### [WORK TO BE COMPLETED]
Exactly the lines from the one containing "[YouTube] (581, 1544)" through the final line of the listing are to be retyped, and nothing more.

### [DATASET ENTRIES]
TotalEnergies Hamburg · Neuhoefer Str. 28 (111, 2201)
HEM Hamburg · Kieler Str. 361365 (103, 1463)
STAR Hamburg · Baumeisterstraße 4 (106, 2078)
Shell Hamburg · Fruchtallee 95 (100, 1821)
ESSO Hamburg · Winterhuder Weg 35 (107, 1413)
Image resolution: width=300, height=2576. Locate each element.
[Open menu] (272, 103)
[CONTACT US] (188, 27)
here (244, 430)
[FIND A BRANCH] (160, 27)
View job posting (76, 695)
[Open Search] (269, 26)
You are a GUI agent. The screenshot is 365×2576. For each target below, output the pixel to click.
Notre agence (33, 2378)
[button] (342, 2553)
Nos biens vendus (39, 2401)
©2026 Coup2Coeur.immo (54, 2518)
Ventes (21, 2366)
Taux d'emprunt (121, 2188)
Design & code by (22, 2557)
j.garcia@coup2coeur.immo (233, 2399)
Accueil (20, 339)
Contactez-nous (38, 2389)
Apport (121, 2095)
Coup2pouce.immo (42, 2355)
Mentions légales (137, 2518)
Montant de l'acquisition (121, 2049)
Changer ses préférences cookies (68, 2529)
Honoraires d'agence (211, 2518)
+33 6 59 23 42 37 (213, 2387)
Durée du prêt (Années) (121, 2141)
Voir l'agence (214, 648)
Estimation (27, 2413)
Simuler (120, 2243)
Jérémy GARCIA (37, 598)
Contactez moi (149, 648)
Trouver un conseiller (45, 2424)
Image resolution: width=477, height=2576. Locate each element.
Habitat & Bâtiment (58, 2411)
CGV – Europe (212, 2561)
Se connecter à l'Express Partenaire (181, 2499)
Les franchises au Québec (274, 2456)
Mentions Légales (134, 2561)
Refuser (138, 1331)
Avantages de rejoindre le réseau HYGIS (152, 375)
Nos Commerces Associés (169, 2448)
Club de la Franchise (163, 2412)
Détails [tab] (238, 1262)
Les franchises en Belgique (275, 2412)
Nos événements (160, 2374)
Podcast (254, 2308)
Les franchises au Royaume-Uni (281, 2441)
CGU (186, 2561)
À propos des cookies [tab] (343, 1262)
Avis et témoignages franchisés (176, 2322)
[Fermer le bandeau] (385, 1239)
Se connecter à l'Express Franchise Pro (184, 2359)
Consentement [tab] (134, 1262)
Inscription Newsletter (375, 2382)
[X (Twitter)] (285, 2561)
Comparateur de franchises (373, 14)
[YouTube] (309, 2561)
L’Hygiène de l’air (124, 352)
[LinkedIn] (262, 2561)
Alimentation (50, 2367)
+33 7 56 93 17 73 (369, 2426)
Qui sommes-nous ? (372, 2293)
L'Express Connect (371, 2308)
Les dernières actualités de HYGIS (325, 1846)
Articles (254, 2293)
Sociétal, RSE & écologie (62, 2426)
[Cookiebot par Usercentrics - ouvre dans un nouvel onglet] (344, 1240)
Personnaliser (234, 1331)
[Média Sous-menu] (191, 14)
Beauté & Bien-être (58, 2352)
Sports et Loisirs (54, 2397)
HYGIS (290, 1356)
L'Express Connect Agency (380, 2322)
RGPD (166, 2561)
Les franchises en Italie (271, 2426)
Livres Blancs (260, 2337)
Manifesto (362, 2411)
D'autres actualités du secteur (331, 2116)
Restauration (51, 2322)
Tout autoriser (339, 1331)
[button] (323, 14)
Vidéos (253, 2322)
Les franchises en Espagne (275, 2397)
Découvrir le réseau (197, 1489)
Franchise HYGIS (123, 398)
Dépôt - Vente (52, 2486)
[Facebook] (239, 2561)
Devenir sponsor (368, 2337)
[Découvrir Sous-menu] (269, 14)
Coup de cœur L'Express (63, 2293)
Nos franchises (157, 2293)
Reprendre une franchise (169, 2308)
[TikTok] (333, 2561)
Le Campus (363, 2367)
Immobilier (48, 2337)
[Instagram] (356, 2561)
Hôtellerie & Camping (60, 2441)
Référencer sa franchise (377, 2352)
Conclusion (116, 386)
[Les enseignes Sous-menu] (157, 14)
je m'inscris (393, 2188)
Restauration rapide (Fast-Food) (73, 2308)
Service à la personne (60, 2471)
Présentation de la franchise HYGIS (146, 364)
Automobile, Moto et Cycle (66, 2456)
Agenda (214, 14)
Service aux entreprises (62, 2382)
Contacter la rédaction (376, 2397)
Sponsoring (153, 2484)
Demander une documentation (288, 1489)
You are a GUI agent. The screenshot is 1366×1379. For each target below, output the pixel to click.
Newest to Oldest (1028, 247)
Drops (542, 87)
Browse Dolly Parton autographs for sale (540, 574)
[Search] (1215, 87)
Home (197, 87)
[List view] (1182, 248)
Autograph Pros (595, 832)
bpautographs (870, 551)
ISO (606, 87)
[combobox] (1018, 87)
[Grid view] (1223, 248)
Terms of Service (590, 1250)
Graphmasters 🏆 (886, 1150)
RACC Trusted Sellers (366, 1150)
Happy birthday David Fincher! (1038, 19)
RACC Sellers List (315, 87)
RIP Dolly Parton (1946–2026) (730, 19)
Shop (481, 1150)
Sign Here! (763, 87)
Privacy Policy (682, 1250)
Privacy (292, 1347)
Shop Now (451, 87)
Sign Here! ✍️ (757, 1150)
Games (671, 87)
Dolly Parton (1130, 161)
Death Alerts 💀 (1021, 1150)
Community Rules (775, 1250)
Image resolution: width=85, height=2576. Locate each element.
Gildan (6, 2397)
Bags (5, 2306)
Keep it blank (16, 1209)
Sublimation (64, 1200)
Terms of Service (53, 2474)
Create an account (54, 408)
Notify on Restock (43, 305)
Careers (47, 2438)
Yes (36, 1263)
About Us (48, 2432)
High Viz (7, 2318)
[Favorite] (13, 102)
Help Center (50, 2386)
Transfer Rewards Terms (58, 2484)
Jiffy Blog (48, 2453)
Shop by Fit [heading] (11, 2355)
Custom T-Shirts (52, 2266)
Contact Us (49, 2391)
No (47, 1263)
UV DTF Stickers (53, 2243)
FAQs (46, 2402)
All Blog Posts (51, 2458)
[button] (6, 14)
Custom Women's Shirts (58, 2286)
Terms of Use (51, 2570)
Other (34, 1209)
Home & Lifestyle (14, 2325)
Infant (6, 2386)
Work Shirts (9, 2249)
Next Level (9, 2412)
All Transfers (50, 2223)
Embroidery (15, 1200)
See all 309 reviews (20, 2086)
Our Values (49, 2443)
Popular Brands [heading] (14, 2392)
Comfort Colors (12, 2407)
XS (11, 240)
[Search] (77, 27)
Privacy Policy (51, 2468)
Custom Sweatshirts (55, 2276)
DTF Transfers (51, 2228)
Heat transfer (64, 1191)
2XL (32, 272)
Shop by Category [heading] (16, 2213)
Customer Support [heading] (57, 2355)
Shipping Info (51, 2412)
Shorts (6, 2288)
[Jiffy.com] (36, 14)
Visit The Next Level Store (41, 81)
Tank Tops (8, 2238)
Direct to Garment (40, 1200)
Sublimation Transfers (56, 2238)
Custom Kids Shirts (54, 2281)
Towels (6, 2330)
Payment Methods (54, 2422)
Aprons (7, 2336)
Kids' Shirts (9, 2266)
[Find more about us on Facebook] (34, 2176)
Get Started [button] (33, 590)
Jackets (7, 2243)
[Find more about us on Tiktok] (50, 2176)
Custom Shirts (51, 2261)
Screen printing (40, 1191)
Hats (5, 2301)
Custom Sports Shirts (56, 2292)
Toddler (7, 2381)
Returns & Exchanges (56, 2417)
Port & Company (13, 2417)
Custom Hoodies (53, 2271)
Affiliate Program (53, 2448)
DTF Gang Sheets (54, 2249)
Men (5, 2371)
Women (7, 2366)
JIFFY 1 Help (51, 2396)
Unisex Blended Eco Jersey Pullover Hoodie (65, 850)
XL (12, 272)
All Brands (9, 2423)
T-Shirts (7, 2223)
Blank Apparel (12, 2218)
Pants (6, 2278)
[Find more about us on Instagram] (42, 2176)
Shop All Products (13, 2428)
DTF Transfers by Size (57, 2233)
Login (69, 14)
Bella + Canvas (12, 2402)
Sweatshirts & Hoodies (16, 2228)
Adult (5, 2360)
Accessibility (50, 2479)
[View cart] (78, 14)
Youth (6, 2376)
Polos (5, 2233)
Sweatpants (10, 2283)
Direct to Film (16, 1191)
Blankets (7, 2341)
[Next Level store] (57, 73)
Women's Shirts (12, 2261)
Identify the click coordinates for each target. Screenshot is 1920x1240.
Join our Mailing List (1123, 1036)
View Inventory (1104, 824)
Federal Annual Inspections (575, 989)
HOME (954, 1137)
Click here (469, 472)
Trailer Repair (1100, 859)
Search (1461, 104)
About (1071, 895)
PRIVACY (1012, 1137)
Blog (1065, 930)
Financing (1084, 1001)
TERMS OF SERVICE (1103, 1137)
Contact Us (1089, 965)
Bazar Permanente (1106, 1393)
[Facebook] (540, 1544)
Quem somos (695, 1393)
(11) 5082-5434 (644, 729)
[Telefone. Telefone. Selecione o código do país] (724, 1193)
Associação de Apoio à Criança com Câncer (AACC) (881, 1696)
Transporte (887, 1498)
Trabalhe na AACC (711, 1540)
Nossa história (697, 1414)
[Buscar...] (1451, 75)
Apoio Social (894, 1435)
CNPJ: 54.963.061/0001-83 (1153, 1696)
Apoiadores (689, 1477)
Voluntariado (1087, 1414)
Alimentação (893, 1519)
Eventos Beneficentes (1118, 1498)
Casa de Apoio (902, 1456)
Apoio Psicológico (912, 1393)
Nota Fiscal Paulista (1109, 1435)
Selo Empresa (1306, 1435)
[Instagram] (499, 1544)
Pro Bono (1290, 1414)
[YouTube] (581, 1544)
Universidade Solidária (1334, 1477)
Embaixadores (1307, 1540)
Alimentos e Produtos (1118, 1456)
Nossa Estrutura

### [WRITTEN ANSWER]
[YouTube] (581, 1544)
Universidade Solidária (1334, 1477)
Embaixadores (1307, 1540)
Alimentos e Produtos (1118, 1456)
Nossa Estrutura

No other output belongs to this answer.